China has accelerated development in its new energy sector, where it has emerged as a global leader as it was locked in an intense competition with the US. Like the EU, the US has also ramped up measures on Chinese goods. US President Joe Biden announced on Tuesday that Washington would quadruple the current duties on electric vehicles to 100 per cent, prompting condemnation from China.

China has long rejected Western accusations of overcapacity, calling their trade restrictions “discriminatory” and disruptive to global green development. In a three-way meeting with European Commission chief Ursula von der Leyen and French President Emmanuel Macron last week, Chinese President Xi Jinping called on the EU to “properly handle” the issue with China through dialogue.

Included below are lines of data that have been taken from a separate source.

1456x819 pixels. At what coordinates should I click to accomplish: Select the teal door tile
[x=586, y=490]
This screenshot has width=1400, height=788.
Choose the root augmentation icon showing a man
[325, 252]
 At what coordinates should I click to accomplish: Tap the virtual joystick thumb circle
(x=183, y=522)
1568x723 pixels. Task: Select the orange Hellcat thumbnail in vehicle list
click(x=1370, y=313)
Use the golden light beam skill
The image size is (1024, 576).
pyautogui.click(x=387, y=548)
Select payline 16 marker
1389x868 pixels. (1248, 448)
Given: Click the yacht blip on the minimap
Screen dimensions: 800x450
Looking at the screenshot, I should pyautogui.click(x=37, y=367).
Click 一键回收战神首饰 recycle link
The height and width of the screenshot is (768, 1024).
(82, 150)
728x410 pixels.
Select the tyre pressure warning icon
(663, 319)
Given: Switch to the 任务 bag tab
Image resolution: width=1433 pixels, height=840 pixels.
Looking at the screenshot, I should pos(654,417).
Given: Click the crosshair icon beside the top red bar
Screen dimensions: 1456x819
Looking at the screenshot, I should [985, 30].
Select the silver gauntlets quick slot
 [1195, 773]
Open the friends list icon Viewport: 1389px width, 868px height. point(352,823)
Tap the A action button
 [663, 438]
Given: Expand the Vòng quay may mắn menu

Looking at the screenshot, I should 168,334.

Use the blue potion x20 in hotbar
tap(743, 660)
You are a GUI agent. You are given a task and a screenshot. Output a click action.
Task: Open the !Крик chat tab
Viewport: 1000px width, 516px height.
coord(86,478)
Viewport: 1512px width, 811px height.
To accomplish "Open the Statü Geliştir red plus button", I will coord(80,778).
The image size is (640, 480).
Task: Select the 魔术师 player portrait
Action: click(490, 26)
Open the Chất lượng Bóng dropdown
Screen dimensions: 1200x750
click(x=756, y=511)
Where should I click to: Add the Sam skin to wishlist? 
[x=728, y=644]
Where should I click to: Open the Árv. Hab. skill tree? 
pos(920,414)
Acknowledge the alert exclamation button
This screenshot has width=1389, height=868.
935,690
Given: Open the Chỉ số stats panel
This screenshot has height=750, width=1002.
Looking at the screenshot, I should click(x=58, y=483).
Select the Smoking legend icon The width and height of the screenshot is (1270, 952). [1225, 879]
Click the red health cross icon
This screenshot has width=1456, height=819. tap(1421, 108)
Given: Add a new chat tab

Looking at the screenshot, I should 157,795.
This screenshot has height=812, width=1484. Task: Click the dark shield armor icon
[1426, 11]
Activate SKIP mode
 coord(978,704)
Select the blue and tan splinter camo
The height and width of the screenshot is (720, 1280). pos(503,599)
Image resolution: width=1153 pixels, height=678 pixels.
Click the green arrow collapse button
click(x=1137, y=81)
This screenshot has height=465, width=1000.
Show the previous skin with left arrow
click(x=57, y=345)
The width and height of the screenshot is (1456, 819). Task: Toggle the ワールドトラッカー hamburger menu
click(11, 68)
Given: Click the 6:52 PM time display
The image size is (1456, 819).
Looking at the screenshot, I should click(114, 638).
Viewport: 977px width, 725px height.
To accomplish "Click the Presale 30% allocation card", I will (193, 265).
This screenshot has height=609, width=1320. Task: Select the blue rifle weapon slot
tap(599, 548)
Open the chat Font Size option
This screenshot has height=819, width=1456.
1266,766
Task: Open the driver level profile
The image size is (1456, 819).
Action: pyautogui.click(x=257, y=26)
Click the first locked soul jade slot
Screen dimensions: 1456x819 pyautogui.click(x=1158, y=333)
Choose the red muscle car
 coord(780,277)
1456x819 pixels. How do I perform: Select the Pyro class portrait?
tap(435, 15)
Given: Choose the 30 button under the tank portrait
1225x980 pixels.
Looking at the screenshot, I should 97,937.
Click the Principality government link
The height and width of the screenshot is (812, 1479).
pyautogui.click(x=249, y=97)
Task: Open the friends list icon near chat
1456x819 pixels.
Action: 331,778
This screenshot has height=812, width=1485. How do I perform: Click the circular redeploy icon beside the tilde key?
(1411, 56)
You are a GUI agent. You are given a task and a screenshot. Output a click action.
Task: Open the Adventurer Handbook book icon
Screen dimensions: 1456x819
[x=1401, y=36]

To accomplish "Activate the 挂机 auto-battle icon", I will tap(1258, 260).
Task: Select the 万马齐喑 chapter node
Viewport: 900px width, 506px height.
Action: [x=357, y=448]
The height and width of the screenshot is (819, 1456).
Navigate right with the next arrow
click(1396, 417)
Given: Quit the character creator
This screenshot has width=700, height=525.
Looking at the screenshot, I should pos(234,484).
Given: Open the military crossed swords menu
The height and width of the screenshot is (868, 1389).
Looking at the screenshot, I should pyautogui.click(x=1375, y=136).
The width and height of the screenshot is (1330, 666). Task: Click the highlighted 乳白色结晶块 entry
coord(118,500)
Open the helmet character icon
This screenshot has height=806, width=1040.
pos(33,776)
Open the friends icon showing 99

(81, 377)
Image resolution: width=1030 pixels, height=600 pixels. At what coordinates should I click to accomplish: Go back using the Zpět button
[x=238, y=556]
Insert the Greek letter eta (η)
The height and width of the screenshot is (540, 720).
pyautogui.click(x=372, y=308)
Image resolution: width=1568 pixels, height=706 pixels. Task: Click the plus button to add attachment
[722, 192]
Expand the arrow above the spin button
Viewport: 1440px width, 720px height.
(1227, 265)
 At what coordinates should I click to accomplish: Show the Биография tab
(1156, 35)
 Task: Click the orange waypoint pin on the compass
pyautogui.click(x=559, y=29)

De Ruyt said the EU is now in a “very sensitive situation” amid instability and unpredictability brought by the war in Ukraine and a possible return of former US President Donald Trump, while politicians are also more likely to risk using “protectionist” measures as the bloc’s parliamentary elections near.

Europe is increasingly divided on Ukraine policy as the war has stretched into a third year. While the EU attempts to present united political and financial support to Ukraine, concerns have risen that a second Trump administration could cut off aid to Ukraine and pro-Russian right-wing parties could gain more seats in the parliament.

Amid apparent cracks over a US security commitment to Ukraine, Xi’s tour to Europe last week – his first to the continent in five years – was seen by many as China’s attempt to drive a wedge between the EU and US.

China, which has positioned itself as a peacemaker in the conflict, has stepped up efforts to push for direct talks between Russia and Ukraine, which has suffered recent setbacks on the battlefield. Beijing’s special envoy, Li Hui, reportedly lobbied for Russia’s participation in the global peace summit in Switzerland next month, but the idea received a cold shoulder in Europe.

The EU has long been sceptical about China’s claim of neutrality in the war, and accused it of providing dual-use goods to Russia that empowers Moscow’s military industrial base.

In Europe, Macron appeared to have secured a Chinese commitment not to provide arms to Russia and to help control the flow of dual-use goods. But Xi also fended off Western criticism of China’s position on Ukraine, reiterating that Beijing did not start the war, nor is it a party to it, while warning against using the crisis to “cast blame” on China.

“We respect the fact that it is not the way China looks at the issue”, de Ruyt said, adding that China has played a positive role in openly opposing the use of nuclear weapons in the war.

“We would like, obviously, China to be on our side against Russia ... What we would not expect, or would not like, is if China would give lethal assistance to Russia.”